§ Your goal
Copy out every item below word for word, with no changes.

## begin Stored data

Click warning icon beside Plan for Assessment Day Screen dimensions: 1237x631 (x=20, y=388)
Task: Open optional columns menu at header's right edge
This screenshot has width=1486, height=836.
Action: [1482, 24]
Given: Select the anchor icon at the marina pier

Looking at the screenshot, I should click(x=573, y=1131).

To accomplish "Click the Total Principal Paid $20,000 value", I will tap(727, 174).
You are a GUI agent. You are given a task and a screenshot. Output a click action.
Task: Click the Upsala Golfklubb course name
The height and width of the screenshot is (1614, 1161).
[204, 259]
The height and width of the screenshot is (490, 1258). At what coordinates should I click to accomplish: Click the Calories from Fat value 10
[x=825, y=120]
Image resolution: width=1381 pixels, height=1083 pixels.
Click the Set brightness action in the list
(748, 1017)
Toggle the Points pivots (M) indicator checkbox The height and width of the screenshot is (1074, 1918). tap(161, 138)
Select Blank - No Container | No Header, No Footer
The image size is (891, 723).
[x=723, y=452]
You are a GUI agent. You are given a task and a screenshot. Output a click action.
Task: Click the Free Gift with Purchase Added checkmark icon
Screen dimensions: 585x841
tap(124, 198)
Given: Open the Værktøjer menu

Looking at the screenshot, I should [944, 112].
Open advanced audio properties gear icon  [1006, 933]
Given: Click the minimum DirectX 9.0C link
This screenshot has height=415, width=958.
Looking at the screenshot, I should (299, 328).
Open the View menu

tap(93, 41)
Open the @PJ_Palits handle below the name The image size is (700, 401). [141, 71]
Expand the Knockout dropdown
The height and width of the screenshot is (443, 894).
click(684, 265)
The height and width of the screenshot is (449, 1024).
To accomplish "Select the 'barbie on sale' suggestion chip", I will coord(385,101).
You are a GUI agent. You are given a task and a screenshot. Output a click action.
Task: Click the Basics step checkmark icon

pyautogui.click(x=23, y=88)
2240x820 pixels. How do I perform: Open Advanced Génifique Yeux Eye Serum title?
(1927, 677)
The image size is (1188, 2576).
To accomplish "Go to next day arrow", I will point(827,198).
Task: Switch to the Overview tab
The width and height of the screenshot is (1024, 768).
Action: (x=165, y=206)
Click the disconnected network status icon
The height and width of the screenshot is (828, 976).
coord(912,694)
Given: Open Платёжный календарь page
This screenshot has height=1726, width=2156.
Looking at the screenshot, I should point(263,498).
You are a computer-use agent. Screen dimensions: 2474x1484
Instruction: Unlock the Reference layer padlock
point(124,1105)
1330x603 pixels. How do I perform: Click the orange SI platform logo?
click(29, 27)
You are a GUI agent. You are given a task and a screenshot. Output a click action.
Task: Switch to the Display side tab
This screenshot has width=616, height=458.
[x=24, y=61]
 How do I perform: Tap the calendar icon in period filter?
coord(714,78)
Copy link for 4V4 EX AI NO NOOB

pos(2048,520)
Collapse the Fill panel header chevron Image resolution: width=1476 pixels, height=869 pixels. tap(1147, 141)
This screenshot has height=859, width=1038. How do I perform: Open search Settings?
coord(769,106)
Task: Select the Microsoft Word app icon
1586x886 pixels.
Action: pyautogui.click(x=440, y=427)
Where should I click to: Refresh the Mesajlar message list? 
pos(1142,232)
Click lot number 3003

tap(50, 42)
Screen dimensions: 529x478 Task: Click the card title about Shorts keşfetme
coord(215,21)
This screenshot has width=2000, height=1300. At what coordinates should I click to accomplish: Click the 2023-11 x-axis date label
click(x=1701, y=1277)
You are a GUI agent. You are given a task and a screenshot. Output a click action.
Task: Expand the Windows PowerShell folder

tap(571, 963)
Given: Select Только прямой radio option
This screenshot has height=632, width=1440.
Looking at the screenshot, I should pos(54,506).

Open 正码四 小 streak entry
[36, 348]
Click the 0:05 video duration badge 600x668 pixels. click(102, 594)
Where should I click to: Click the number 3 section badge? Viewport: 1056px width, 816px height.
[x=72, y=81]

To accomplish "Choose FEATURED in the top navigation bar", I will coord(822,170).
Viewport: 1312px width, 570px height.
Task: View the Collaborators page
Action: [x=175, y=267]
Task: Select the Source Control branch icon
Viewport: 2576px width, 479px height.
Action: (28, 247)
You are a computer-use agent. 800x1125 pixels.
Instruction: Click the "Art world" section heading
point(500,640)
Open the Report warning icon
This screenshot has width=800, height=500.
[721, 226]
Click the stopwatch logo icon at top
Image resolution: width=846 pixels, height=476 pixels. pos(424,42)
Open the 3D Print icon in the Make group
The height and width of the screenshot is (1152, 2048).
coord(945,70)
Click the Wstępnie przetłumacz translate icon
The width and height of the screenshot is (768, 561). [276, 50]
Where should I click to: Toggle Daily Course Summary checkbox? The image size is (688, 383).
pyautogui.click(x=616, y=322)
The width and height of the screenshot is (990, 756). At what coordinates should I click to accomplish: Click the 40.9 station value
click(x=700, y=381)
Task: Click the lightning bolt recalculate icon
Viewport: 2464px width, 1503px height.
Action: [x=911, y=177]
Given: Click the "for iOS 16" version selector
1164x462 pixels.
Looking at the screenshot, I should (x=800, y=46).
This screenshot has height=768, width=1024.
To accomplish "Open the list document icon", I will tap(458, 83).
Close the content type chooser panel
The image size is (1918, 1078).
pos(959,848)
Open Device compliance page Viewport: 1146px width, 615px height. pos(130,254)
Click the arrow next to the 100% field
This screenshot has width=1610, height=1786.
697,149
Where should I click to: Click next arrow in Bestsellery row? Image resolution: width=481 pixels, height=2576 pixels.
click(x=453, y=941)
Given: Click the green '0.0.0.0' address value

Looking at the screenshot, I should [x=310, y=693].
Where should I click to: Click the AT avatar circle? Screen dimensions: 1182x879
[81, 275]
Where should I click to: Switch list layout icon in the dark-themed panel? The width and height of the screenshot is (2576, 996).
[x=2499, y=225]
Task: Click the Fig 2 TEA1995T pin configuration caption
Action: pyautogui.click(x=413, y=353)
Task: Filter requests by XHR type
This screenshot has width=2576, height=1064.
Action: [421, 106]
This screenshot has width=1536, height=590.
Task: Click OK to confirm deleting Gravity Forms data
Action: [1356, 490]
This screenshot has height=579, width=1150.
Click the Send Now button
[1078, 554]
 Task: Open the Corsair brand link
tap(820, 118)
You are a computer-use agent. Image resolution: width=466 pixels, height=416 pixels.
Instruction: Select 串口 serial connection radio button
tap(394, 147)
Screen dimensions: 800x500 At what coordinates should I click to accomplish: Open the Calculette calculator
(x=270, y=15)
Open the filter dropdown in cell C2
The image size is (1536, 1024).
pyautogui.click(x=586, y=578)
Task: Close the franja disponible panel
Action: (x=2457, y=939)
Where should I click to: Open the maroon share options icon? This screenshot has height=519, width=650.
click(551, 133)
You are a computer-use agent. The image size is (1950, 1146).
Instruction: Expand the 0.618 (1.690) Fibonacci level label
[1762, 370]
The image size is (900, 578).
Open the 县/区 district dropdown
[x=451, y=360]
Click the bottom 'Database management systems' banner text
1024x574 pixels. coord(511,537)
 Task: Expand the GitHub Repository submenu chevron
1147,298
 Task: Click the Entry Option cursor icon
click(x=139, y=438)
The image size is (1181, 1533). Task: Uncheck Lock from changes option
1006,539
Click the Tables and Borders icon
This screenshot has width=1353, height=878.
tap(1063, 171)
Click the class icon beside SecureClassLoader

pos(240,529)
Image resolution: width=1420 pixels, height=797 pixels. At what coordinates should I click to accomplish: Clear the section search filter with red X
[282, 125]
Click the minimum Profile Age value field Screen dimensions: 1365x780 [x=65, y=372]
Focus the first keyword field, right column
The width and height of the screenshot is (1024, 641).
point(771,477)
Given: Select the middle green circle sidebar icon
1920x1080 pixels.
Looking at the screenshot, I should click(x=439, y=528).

## end Stored data

§ Answer to the problem
Click warning icon beside Plan for Assessment Day Screen dimensions: 1237x631 (x=20, y=388)
Task: Open optional columns menu at header's right edge
This screenshot has width=1486, height=836.
Action: [1482, 24]
Given: Select the anchor icon at the marina pier

Looking at the screenshot, I should click(x=573, y=1131).

To accomplish "Click the Total Principal Paid $20,000 value", I will tap(727, 174).
You are a GUI agent. You are given a task and a screenshot. Output a click action.
Task: Click the Upsala Golfklubb course name
The height and width of the screenshot is (1614, 1161).
[204, 259]
The height and width of the screenshot is (490, 1258). At what coordinates should I click to accomplish: Click the Calories from Fat value 10
[x=825, y=120]
Image resolution: width=1381 pixels, height=1083 pixels.
Click the Set brightness action in the list
(748, 1017)
Toggle the Points pivots (M) indicator checkbox The height and width of the screenshot is (1074, 1918). tap(161, 138)
Select Blank - No Container | No Header, No Footer
The image size is (891, 723).
[x=723, y=452]
You are a GUI agent. You are given a task and a screenshot. Output a click action.
Task: Click the Free Gift with Purchase Added checkmark icon
Screen dimensions: 585x841
tap(124, 198)
Given: Open the Værktøjer menu

Looking at the screenshot, I should [944, 112].
Open advanced audio properties gear icon  [1006, 933]
Given: Click the minimum DirectX 9.0C link
This screenshot has height=415, width=958.
Looking at the screenshot, I should (299, 328).
Open the View menu

tap(93, 41)
Open the @PJ_Palits handle below the name The image size is (700, 401). [141, 71]
Expand the Knockout dropdown
The height and width of the screenshot is (443, 894).
click(684, 265)
The height and width of the screenshot is (449, 1024).
To accomplish "Select the 'barbie on sale' suggestion chip", I will coord(385,101).
You are a GUI agent. You are given a task and a screenshot. Output a click action.
Task: Click the Basics step checkmark icon

pyautogui.click(x=23, y=88)
2240x820 pixels. How do I perform: Open Advanced Génifique Yeux Eye Serum title?
(1927, 677)
The image size is (1188, 2576).
To accomplish "Go to next day arrow", I will point(827,198).
Task: Switch to the Overview tab
The width and height of the screenshot is (1024, 768).
Action: (x=165, y=206)
Click the disconnected network status icon
The height and width of the screenshot is (828, 976).
coord(912,694)
Given: Open Платёжный календарь page
This screenshot has height=1726, width=2156.
Looking at the screenshot, I should point(263,498).
You are a computer-use agent. Screen dimensions: 2474x1484
Instruction: Unlock the Reference layer padlock
point(124,1105)
1330x603 pixels. How do I perform: Click the orange SI platform logo?
click(29, 27)
You are a GUI agent. You are given a task and a screenshot. Output a click action.
Task: Switch to the Display side tab
This screenshot has width=616, height=458.
[x=24, y=61]
 How do I perform: Tap the calendar icon in period filter?
coord(714,78)
Copy link for 4V4 EX AI NO NOOB

pos(2048,520)
Collapse the Fill panel header chevron Image resolution: width=1476 pixels, height=869 pixels. tap(1147, 141)
This screenshot has height=859, width=1038. How do I perform: Open search Settings?
coord(769,106)
Task: Select the Microsoft Word app icon
1586x886 pixels.
Action: pyautogui.click(x=440, y=427)
Where should I click to: Refresh the Mesajlar message list? 
pos(1142,232)
Click lot number 3003

tap(50, 42)
Screen dimensions: 529x478 Task: Click the card title about Shorts keşfetme
coord(215,21)
This screenshot has width=2000, height=1300. At what coordinates should I click to accomplish: Click the 2023-11 x-axis date label
click(x=1701, y=1277)
You are a GUI agent. You are given a task and a screenshot. Output a click action.
Task: Expand the Windows PowerShell folder

tap(571, 963)
Given: Select Только прямой radio option
This screenshot has height=632, width=1440.
Looking at the screenshot, I should pos(54,506).

Open 正码四 小 streak entry
[36, 348]
Click the 0:05 video duration badge 600x668 pixels. click(102, 594)
Where should I click to: Click the number 3 section badge? Viewport: 1056px width, 816px height.
[x=72, y=81]

To accomplish "Choose FEATURED in the top navigation bar", I will coord(822,170).
Viewport: 1312px width, 570px height.
Task: View the Collaborators page
Action: [x=175, y=267]
Task: Select the Source Control branch icon
Viewport: 2576px width, 479px height.
Action: (28, 247)
You are a computer-use agent. 800x1125 pixels.
Instruction: Click the "Art world" section heading
point(500,640)
Open the Report warning icon
This screenshot has width=800, height=500.
[721, 226]
Click the stopwatch logo icon at top
Image resolution: width=846 pixels, height=476 pixels. pos(424,42)
Open the 3D Print icon in the Make group
The height and width of the screenshot is (1152, 2048).
coord(945,70)
Click the Wstępnie przetłumacz translate icon
The width and height of the screenshot is (768, 561). [276, 50]
Where should I click to: Toggle Daily Course Summary checkbox? The image size is (688, 383).
pyautogui.click(x=616, y=322)
The width and height of the screenshot is (990, 756). At what coordinates should I click to accomplish: Click the 40.9 station value
click(x=700, y=381)
Task: Click the lightning bolt recalculate icon
Viewport: 2464px width, 1503px height.
Action: [x=911, y=177]
Given: Click the "for iOS 16" version selector
1164x462 pixels.
Looking at the screenshot, I should (x=800, y=46).
This screenshot has height=768, width=1024.
To accomplish "Open the list document icon", I will tap(458, 83).
Close the content type chooser panel
The image size is (1918, 1078).
pos(959,848)
Open Device compliance page Viewport: 1146px width, 615px height. pos(130,254)
Click the arrow next to the 100% field
This screenshot has width=1610, height=1786.
697,149
Where should I click to: Click next arrow in Bestsellery row? Image resolution: width=481 pixels, height=2576 pixels.
click(x=453, y=941)
Given: Click the green '0.0.0.0' address value

Looking at the screenshot, I should [x=310, y=693].
Where should I click to: Click the AT avatar circle? Screen dimensions: 1182x879
[81, 275]
Where should I click to: Switch list layout icon in the dark-themed panel? The width and height of the screenshot is (2576, 996).
[x=2499, y=225]
Task: Click the Fig 2 TEA1995T pin configuration caption
Action: pyautogui.click(x=413, y=353)
Task: Filter requests by XHR type
This screenshot has width=2576, height=1064.
Action: [421, 106]
This screenshot has width=1536, height=590.
Task: Click OK to confirm deleting Gravity Forms data
Action: [1356, 490]
This screenshot has height=579, width=1150.
Click the Send Now button
[1078, 554]
 Task: Open the Corsair brand link
tap(820, 118)
You are a computer-use agent. Image resolution: width=466 pixels, height=416 pixels.
Instruction: Select 串口 serial connection radio button
tap(394, 147)
Screen dimensions: 800x500 At what coordinates should I click to accomplish: Open the Calculette calculator
(x=270, y=15)
Open the filter dropdown in cell C2
The image size is (1536, 1024).
pyautogui.click(x=586, y=578)
Task: Close the franja disponible panel
Action: (x=2457, y=939)
Where should I click to: Open the maroon share options icon? This screenshot has height=519, width=650.
click(551, 133)
You are a computer-use agent. The image size is (1950, 1146).
Instruction: Expand the 0.618 (1.690) Fibonacci level label
[1762, 370]
The image size is (900, 578).
Open the 县/区 district dropdown
[x=451, y=360]
Click the bottom 'Database management systems' banner text
1024x574 pixels. coord(511,537)
 Task: Expand the GitHub Repository submenu chevron
1147,298
 Task: Click the Entry Option cursor icon
click(x=139, y=438)
The image size is (1181, 1533). Task: Uncheck Lock from changes option
1006,539
Click the Tables and Borders icon
This screenshot has width=1353, height=878.
tap(1063, 171)
Click the class icon beside SecureClassLoader

pos(240,529)
Image resolution: width=1420 pixels, height=797 pixels. At what coordinates should I click to accomplish: Clear the section search filter with red X
[282, 125]
Click the minimum Profile Age value field Screen dimensions: 1365x780 [x=65, y=372]
Focus the first keyword field, right column
The width and height of the screenshot is (1024, 641).
point(771,477)
Given: Select the middle green circle sidebar icon
1920x1080 pixels.
Looking at the screenshot, I should click(x=439, y=528).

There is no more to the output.